One man who as a teenager killed a rival gang member is still trying  20 years later  to come to terms with what he did. One woman, a devoted school social worker struggling with her favorite student, refuses to give evidence in the shooting death of his best friend. Another man, the witness to a wrongful police shooting, can’t shake what he has seen, while an aging former gang leader builds a place of refuge for himself and his friends.
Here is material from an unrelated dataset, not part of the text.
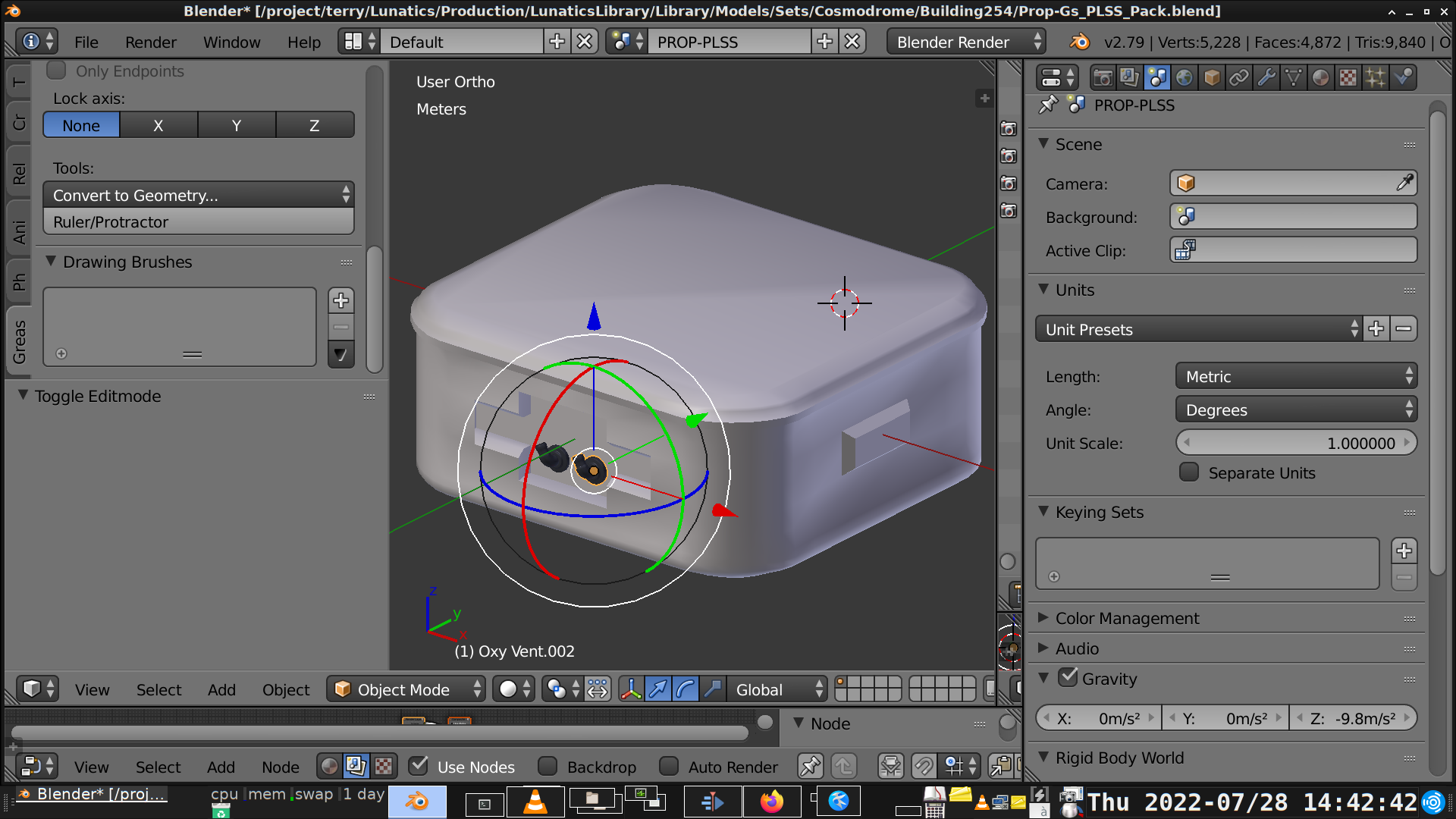1456x819 pixels.
Task: Open the Render menu
Action: point(150,42)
​“This book has been six years in the making, a collection of stories that upended my thinking about the violence,” Kotlowitz said. “I set out to chronicle one summer in Chicago, telling stories of those who have emerged from the violence and whose stories reveal the capacity  and the breaking point  of the human heart and soul. I just hope I did justice to the remarkable people whose stories I tell.” 

“An American Summer” was published by Nan A. Talese/Doubleday. It is already getting exemplary reviews from reviewers and fellow authors.

"Unforgettable,” wrote Eric Klinenberg in the Sunday New York Times Book Review, “a powerful indictment of a city and a nation that have failed to protect their most vulnerable residents, or to register their pain.” 

"With his uncommon warmth and sensitivity, Kotlowitz makes us understand that violence doesn't happen in a moment; it's a state of affairs," wrote Sarah Koenig, creator and host of Serial, the acclaimed NPR podcast, which is produced in collaboration with WBEZ Chicago.

Applying the close-up, empathic reporting that made “There Are no Children Here” a modern classic, Kotlowitz offers a tenderhearted yet piercingly honest testament to one summer that will stay with readers.

Kotlowitz is by turns an author, documentary filmmaker (“The Interrupters”), radio producer (This American Life), contributor to The New Yorker, and lecturer at Northwestern, where he has been teaching a course titled, “The Journalism of Empathy” for 20 years.

Like all good reporting, empathy is at the heart of Kotlowitz’s work  both in the subjects he reports on and in the relationships he cultivates. He is a master of creating an atmosphere of trust among his subjects. Keeping an emotional boundary between his subjects, he said, is virtually impossible  nor, he argues, should it be the goal. “When you know all of these people, your life becomes so much richer,” he said.

In addition to the national bestseller “There Are No Children Here,” which the New York Public Library selected as one of the 150 most important books of the 20th century, Kotlowitz also wrote “The Other Side of the River,” which was awarded the Heartland Prize for Non-Fiction. For his documentary film, “The Interrupters,” he received an Emmy and a Film Independent Spirit Award for best documentary.

Kotlowitz’s work, which has appeared in The New York Times Magazine, The New Yorker and National Public Radio, has been honored with two Peabody awards, two duPont-Columbia University Awards and a George Polk Award. He is a writer-in-residence at Northwestern, and he lives with his wife, Maria Woltjen, and their two children, Mattie and Lucas, just outside of Chicago.